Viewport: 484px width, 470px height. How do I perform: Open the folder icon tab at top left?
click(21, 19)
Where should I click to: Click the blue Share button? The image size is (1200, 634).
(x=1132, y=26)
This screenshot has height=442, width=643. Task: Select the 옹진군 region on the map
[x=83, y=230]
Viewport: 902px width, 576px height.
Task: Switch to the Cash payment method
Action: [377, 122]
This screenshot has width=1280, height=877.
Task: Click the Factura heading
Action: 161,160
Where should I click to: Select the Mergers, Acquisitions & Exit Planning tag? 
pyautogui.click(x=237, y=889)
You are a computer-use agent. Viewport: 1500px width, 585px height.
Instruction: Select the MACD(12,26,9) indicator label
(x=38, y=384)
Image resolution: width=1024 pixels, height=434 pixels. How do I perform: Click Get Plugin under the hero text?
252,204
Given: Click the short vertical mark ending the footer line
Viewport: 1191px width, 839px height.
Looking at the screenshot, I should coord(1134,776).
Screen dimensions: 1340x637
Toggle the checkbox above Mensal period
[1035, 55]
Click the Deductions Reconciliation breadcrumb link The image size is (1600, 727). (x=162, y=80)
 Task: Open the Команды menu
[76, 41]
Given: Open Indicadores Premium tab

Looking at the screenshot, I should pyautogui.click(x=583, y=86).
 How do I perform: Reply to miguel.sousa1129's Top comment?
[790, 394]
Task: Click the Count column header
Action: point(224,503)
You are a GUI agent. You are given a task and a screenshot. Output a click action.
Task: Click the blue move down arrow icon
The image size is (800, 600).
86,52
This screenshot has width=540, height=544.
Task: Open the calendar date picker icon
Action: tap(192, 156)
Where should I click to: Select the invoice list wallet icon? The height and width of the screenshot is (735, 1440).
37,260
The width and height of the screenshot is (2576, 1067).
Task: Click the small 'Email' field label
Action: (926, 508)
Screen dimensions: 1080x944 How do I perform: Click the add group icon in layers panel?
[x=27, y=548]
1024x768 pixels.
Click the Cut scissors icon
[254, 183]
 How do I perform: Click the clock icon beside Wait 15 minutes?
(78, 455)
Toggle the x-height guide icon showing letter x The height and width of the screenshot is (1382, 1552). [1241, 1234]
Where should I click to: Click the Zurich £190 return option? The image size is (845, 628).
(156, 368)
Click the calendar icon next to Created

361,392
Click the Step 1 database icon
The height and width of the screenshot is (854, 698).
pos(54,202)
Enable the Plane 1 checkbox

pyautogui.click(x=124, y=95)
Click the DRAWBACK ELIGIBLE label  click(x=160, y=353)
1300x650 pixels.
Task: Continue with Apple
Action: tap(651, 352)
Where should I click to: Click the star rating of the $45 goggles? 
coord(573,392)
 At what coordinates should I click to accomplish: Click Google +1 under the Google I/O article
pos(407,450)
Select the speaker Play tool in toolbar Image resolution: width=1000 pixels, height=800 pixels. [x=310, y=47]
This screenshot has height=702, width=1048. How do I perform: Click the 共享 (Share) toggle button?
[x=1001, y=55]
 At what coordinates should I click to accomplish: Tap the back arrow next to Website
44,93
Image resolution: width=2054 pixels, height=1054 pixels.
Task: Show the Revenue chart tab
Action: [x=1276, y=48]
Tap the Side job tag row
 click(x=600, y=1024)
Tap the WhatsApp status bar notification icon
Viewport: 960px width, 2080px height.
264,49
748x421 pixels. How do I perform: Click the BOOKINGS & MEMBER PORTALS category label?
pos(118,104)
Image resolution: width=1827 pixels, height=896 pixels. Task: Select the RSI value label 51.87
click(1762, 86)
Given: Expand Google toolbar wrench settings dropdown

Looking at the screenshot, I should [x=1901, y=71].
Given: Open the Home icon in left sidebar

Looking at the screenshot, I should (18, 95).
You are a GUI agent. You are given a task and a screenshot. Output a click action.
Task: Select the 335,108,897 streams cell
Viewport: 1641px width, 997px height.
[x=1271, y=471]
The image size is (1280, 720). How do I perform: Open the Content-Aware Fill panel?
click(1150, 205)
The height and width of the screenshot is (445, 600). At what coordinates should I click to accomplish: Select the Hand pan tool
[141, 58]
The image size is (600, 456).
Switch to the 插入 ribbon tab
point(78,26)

▸ **What you should do**
Would you repeat all the material exactly as it is shown?

▸ **Task output**
Viewport: 484px width, 470px height. How do I perform: Open the folder icon tab at top left?
click(21, 19)
Where should I click to: Click the blue Share button? The image size is (1200, 634).
(x=1132, y=26)
This screenshot has height=442, width=643. Task: Select the 옹진군 region on the map
[x=83, y=230]
Viewport: 902px width, 576px height.
Task: Switch to the Cash payment method
Action: [377, 122]
This screenshot has width=1280, height=877.
Task: Click the Factura heading
Action: 161,160
Where should I click to: Select the Mergers, Acquisitions & Exit Planning tag? 
pyautogui.click(x=237, y=889)
You are a computer-use agent. Viewport: 1500px width, 585px height.
Instruction: Select the MACD(12,26,9) indicator label
(x=38, y=384)
Image resolution: width=1024 pixels, height=434 pixels. How do I perform: Click Get Plugin under the hero text?
252,204
Given: Click the short vertical mark ending the footer line
Viewport: 1191px width, 839px height.
Looking at the screenshot, I should coord(1134,776).
Screen dimensions: 1340x637
Toggle the checkbox above Mensal period
[1035, 55]
Click the Deductions Reconciliation breadcrumb link The image size is (1600, 727). (x=162, y=80)
 Task: Open the Команды menu
[76, 41]
Given: Open Indicadores Premium tab

Looking at the screenshot, I should pyautogui.click(x=583, y=86).
 How do I perform: Reply to miguel.sousa1129's Top comment?
[790, 394]
Task: Click the Count column header
Action: point(224,503)
You are a GUI agent. You are given a task and a screenshot. Output a click action.
Task: Click the blue move down arrow icon
The image size is (800, 600).
86,52
This screenshot has width=540, height=544.
Task: Open the calendar date picker icon
Action: tap(192, 156)
Where should I click to: Select the invoice list wallet icon? The height and width of the screenshot is (735, 1440).
37,260
The width and height of the screenshot is (2576, 1067).
Task: Click the small 'Email' field label
Action: (926, 508)
Screen dimensions: 1080x944 How do I perform: Click the add group icon in layers panel?
[x=27, y=548]
1024x768 pixels.
Click the Cut scissors icon
[254, 183]
 How do I perform: Click the clock icon beside Wait 15 minutes?
(78, 455)
Toggle the x-height guide icon showing letter x The height and width of the screenshot is (1382, 1552). [1241, 1234]
Where should I click to: Click the Zurich £190 return option? The image size is (845, 628).
(156, 368)
Click the calendar icon next to Created

361,392
Click the Step 1 database icon
The height and width of the screenshot is (854, 698).
pos(54,202)
Enable the Plane 1 checkbox

pyautogui.click(x=124, y=95)
Click the DRAWBACK ELIGIBLE label  click(x=160, y=353)
1300x650 pixels.
Task: Continue with Apple
Action: tap(651, 352)
Where should I click to: Click the star rating of the $45 goggles? 
coord(573,392)
 At what coordinates should I click to accomplish: Click Google +1 under the Google I/O article
pos(407,450)
Select the speaker Play tool in toolbar Image resolution: width=1000 pixels, height=800 pixels. [x=310, y=47]
This screenshot has height=702, width=1048. How do I perform: Click the 共享 (Share) toggle button?
[x=1001, y=55]
 At what coordinates should I click to accomplish: Tap the back arrow next to Website
44,93
Image resolution: width=2054 pixels, height=1054 pixels.
Task: Show the Revenue chart tab
Action: [x=1276, y=48]
Tap the Side job tag row
 click(x=600, y=1024)
Tap the WhatsApp status bar notification icon
Viewport: 960px width, 2080px height.
264,49
748x421 pixels. How do I perform: Click the BOOKINGS & MEMBER PORTALS category label?
pos(118,104)
Image resolution: width=1827 pixels, height=896 pixels. Task: Select the RSI value label 51.87
click(1762, 86)
Given: Expand Google toolbar wrench settings dropdown

Looking at the screenshot, I should [x=1901, y=71].
Given: Open the Home icon in left sidebar

Looking at the screenshot, I should (18, 95).
You are a GUI agent. You are given a task and a screenshot. Output a click action.
Task: Select the 335,108,897 streams cell
Viewport: 1641px width, 997px height.
[x=1271, y=471]
The image size is (1280, 720). How do I perform: Open the Content-Aware Fill panel?
click(1150, 205)
The height and width of the screenshot is (445, 600). At what coordinates should I click to accomplish: Select the Hand pan tool
[141, 58]
The image size is (600, 456).
Switch to the 插入 ribbon tab
point(78,26)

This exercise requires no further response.